■ Given instruction:
Reproduce the records without any change, beginning with the line that contains "Where should I click to: Click the site" and continuing through the line that contains "tap(34, 16)". Output only those lines.

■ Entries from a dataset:
--------------------

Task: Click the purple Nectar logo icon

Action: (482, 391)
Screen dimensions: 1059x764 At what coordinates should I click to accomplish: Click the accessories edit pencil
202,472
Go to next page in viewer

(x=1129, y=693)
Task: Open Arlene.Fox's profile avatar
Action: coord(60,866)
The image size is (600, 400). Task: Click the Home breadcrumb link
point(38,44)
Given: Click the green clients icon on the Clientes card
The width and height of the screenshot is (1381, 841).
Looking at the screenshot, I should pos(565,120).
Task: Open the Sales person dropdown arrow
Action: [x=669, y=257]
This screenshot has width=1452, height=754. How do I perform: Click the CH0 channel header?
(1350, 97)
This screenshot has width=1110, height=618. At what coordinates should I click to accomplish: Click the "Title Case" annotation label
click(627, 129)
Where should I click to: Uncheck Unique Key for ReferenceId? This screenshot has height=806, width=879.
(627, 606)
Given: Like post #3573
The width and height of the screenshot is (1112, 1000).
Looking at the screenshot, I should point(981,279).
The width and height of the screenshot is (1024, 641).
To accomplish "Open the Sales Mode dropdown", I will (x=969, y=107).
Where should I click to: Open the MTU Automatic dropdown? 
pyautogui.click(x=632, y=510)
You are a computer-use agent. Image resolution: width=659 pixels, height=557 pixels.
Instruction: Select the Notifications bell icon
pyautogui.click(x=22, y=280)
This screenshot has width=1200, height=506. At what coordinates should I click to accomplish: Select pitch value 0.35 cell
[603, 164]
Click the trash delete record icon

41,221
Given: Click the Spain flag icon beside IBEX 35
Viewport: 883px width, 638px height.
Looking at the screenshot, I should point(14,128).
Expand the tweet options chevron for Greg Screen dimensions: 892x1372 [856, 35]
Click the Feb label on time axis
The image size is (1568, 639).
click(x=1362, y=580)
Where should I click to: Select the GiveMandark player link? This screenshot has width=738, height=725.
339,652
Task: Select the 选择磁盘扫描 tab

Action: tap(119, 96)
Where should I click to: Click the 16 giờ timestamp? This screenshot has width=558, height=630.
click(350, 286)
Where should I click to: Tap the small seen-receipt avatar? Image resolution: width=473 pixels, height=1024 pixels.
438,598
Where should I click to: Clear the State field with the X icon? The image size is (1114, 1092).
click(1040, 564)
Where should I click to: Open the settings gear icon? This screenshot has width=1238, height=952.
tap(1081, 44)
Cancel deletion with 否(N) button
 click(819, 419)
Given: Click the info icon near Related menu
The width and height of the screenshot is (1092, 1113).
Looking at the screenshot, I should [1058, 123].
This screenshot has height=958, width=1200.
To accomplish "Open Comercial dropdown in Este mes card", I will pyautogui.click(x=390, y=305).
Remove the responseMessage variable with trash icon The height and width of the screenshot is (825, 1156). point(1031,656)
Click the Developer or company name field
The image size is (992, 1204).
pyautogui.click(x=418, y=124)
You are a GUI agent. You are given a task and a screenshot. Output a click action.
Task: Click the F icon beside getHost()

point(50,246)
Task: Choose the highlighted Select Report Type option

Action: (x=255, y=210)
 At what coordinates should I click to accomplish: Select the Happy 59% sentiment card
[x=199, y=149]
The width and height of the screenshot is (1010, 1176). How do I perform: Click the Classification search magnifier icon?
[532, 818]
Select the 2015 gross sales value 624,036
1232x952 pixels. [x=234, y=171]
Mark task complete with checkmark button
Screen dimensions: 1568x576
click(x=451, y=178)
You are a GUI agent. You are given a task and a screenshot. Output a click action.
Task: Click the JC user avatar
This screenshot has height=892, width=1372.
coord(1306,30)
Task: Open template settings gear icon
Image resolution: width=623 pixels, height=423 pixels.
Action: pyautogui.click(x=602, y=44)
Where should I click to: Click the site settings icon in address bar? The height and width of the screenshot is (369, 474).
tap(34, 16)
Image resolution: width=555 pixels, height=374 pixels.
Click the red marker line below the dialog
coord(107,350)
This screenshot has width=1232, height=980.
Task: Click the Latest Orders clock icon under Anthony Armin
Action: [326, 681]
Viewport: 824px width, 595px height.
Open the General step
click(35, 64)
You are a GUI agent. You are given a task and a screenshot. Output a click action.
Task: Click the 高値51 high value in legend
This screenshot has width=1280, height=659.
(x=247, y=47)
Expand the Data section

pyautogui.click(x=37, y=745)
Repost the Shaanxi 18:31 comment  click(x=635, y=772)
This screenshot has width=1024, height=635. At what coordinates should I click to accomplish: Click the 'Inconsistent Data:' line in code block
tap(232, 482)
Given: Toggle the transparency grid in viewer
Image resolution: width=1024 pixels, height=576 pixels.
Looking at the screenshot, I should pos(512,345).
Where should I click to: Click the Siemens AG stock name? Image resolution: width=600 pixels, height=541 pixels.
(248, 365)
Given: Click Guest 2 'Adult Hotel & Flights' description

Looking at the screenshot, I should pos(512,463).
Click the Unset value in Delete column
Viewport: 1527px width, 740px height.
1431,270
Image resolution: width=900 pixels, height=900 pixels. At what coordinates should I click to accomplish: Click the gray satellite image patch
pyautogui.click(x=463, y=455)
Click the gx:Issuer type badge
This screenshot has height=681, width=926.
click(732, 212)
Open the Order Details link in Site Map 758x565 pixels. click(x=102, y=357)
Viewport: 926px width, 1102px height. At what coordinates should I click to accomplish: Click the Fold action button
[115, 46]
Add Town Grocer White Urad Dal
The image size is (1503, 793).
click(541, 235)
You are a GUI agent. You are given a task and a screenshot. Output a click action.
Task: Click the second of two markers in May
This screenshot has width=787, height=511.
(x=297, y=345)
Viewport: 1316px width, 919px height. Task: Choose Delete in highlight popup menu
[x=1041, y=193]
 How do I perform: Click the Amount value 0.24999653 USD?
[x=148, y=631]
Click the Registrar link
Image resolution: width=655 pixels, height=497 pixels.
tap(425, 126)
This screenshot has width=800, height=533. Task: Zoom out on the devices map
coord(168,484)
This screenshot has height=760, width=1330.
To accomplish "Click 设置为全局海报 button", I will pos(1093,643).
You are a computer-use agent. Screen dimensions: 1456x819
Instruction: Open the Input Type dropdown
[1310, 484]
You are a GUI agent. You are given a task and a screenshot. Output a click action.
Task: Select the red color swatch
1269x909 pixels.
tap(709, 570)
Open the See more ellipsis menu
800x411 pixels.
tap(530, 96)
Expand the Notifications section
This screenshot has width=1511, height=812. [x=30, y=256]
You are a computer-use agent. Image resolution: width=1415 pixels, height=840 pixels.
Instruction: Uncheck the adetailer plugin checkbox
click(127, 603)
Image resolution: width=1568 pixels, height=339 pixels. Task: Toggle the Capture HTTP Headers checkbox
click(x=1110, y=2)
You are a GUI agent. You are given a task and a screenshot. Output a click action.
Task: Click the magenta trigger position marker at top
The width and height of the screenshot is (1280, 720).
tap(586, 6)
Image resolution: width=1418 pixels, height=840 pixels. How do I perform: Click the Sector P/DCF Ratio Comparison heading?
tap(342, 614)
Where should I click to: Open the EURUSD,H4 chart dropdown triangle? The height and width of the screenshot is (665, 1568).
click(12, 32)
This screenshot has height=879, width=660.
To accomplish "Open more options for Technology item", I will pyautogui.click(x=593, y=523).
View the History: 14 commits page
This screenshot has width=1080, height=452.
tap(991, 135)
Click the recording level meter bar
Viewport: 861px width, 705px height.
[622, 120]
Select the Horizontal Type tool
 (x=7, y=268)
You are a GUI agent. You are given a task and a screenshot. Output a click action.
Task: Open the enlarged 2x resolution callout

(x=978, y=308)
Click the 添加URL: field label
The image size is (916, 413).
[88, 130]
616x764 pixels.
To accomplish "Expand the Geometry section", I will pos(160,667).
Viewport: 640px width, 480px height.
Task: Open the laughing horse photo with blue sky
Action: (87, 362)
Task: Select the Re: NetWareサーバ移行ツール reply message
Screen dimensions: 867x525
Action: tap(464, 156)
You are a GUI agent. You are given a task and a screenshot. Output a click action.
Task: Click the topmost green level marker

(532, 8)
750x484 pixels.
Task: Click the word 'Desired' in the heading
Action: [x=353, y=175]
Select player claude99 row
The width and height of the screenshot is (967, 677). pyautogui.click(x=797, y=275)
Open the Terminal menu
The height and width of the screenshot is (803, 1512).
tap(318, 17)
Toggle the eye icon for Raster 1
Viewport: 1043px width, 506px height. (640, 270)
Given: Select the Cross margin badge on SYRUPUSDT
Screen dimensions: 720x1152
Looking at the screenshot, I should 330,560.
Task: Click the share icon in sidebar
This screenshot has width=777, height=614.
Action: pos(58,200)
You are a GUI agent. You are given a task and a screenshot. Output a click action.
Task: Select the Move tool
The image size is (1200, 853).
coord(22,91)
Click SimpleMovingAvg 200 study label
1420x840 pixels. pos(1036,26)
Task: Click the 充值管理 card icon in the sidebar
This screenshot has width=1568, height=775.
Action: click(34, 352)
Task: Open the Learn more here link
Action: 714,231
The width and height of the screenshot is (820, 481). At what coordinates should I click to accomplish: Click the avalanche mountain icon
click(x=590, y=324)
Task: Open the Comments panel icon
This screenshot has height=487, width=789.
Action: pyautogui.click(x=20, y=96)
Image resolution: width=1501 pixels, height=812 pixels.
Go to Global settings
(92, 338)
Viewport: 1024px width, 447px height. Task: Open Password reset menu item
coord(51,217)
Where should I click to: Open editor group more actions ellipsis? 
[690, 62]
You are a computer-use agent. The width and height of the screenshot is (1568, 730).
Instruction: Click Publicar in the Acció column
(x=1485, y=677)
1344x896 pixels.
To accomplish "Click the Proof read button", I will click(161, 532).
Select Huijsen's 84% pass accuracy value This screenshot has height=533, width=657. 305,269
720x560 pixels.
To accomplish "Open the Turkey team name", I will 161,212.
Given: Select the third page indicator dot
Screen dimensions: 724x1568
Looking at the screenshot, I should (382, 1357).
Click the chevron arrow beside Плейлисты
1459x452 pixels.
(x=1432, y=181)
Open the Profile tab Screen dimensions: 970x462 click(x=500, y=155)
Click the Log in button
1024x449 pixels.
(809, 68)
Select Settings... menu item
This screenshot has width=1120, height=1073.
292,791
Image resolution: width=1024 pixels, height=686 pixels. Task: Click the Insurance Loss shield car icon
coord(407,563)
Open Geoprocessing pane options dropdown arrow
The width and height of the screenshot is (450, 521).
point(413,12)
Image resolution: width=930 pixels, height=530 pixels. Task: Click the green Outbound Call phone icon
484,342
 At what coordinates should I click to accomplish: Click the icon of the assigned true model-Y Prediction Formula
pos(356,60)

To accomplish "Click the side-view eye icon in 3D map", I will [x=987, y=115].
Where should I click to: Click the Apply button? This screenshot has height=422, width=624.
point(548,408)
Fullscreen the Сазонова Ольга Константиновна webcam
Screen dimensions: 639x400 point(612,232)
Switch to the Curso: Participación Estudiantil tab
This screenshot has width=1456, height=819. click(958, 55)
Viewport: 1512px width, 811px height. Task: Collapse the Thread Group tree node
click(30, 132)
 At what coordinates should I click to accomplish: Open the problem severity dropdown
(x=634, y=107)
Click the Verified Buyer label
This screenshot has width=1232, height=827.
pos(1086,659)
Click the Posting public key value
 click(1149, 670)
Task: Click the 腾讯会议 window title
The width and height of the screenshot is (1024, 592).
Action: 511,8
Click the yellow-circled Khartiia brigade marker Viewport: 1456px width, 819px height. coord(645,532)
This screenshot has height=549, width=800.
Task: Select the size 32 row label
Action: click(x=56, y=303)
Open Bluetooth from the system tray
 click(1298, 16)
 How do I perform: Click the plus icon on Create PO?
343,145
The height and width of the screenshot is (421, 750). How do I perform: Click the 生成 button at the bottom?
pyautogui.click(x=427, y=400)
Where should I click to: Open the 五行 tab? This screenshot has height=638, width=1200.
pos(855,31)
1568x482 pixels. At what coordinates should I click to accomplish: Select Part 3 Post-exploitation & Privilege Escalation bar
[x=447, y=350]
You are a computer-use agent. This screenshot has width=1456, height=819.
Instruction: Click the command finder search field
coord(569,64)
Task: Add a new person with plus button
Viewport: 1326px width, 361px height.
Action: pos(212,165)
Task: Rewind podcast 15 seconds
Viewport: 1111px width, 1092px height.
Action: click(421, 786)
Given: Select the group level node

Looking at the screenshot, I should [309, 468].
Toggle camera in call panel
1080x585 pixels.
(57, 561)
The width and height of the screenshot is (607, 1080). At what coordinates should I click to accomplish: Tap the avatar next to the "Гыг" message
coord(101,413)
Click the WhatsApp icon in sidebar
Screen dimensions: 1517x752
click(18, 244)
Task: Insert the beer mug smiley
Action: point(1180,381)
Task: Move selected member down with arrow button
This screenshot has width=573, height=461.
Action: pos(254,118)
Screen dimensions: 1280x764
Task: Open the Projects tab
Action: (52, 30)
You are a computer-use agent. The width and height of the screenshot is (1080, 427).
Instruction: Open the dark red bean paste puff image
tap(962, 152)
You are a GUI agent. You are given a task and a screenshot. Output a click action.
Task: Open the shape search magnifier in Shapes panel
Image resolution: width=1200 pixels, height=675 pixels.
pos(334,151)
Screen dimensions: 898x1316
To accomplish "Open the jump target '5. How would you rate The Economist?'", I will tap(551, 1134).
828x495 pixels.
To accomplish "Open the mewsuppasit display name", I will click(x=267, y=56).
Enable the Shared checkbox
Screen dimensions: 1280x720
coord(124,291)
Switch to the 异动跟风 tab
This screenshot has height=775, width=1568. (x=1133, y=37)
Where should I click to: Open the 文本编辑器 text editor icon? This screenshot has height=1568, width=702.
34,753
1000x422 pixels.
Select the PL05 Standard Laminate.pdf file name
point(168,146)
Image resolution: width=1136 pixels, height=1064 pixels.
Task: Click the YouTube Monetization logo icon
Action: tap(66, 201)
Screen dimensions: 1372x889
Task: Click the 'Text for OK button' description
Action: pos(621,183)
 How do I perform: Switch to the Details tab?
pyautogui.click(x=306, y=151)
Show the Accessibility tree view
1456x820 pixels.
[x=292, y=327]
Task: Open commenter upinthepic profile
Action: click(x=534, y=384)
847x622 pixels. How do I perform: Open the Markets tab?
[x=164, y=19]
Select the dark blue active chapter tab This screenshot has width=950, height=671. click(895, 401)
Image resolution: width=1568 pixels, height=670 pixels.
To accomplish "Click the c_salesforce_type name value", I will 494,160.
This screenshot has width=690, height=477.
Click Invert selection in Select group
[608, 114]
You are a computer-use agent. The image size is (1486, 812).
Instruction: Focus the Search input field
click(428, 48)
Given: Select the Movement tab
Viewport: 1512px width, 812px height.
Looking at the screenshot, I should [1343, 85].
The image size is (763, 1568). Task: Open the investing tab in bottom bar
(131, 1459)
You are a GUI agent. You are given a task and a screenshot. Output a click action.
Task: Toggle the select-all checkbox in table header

--------------------

■ Exercise output:
Where should I click to: Click the site settings icon in address bar? The height and width of the screenshot is (369, 474).
tap(34, 16)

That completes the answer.